Against Denver, Flacco would fumble a snap in the -12 degree weather leading to a costly change of field position in the 3rd quarter. Subsequently, the Broncos would commit a bad holding penalty on a 3rd and short conversion setting up 3rd and 11. On the very next play, Terrell Suggs would toss Clady backwards like a ragdoll right into Manning forcing a fumble.
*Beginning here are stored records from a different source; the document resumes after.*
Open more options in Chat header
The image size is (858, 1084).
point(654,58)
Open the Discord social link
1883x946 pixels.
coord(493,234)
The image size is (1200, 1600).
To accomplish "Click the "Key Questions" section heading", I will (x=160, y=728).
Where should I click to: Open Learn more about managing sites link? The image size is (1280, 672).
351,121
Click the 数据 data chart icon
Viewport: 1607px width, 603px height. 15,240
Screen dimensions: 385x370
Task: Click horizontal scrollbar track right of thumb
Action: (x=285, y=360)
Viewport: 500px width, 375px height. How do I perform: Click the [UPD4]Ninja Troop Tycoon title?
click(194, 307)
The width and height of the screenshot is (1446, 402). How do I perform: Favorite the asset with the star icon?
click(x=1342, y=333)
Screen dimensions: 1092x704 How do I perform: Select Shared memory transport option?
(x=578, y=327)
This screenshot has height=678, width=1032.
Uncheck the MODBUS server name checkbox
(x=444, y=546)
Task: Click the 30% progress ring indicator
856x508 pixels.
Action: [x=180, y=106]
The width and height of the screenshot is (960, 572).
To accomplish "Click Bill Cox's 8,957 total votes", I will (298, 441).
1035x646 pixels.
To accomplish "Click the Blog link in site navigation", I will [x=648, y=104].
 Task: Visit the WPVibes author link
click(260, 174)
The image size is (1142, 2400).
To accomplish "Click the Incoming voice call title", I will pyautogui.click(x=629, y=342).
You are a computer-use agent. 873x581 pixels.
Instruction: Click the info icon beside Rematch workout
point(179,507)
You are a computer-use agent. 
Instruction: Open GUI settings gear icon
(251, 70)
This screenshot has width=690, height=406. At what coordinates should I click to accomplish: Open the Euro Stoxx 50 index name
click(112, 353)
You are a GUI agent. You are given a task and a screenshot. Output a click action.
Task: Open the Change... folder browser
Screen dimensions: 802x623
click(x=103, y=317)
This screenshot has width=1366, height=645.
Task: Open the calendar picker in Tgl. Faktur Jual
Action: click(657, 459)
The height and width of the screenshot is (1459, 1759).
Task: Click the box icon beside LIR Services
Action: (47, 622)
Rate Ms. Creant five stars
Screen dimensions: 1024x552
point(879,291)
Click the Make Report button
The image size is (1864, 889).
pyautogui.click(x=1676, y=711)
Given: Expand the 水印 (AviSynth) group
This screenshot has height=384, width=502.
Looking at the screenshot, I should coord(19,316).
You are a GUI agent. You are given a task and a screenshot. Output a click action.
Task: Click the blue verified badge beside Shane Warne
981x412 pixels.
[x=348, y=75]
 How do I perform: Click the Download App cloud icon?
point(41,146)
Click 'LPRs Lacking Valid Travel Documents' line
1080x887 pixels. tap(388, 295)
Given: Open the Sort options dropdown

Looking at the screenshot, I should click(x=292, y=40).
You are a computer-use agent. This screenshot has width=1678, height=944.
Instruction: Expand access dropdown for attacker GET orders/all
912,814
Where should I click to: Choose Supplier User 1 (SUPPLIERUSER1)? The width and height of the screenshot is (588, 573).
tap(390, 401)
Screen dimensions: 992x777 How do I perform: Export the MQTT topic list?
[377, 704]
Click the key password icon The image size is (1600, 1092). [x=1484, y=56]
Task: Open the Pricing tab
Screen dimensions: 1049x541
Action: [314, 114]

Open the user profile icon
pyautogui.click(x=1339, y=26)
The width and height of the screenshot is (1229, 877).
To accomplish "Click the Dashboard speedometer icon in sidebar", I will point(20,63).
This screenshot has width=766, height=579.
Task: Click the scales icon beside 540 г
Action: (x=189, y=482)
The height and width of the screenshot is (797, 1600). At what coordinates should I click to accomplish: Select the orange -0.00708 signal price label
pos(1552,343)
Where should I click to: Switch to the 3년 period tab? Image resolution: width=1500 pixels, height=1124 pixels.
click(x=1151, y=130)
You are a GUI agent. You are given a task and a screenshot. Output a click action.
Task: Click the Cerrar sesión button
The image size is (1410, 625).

In the Super Bowl, Ray Rice would allow Tarell Brown to punch the ball loose on a short pass to the flat leading to a stunning change of fortunes that allowed San Francisco to score a field goal, closing the game to 28-23. Had the defense not held, the game’s outcome might have been very much different.
Final Thoughts
Fumbles are an interesting statistic due to the randomness inherent in them. Sometimes as fans we tend to praise a team more than it deserves due to its lucky fumble recovery rate or criticize teams that maybe were just more unlucky than they were bad. As the saying goes: better lucky than good. We see now that the 2007 team was certainly a fairly poor team in its own right but more than that, it was fairly unlucky at recovering fumbles. Perhaps it was not as bad as 5-11 would indicate and as a result it is little surprise that the teams bookending it, the 2006 and 2008 teams, were as strong as they were once they benefitted from a closer to league average fumble luck rate.
More interesting still is the 2000 team. Although heralded for its defensive prowess, its ability to generate turnovers was truly among the best the NFL has ever seen.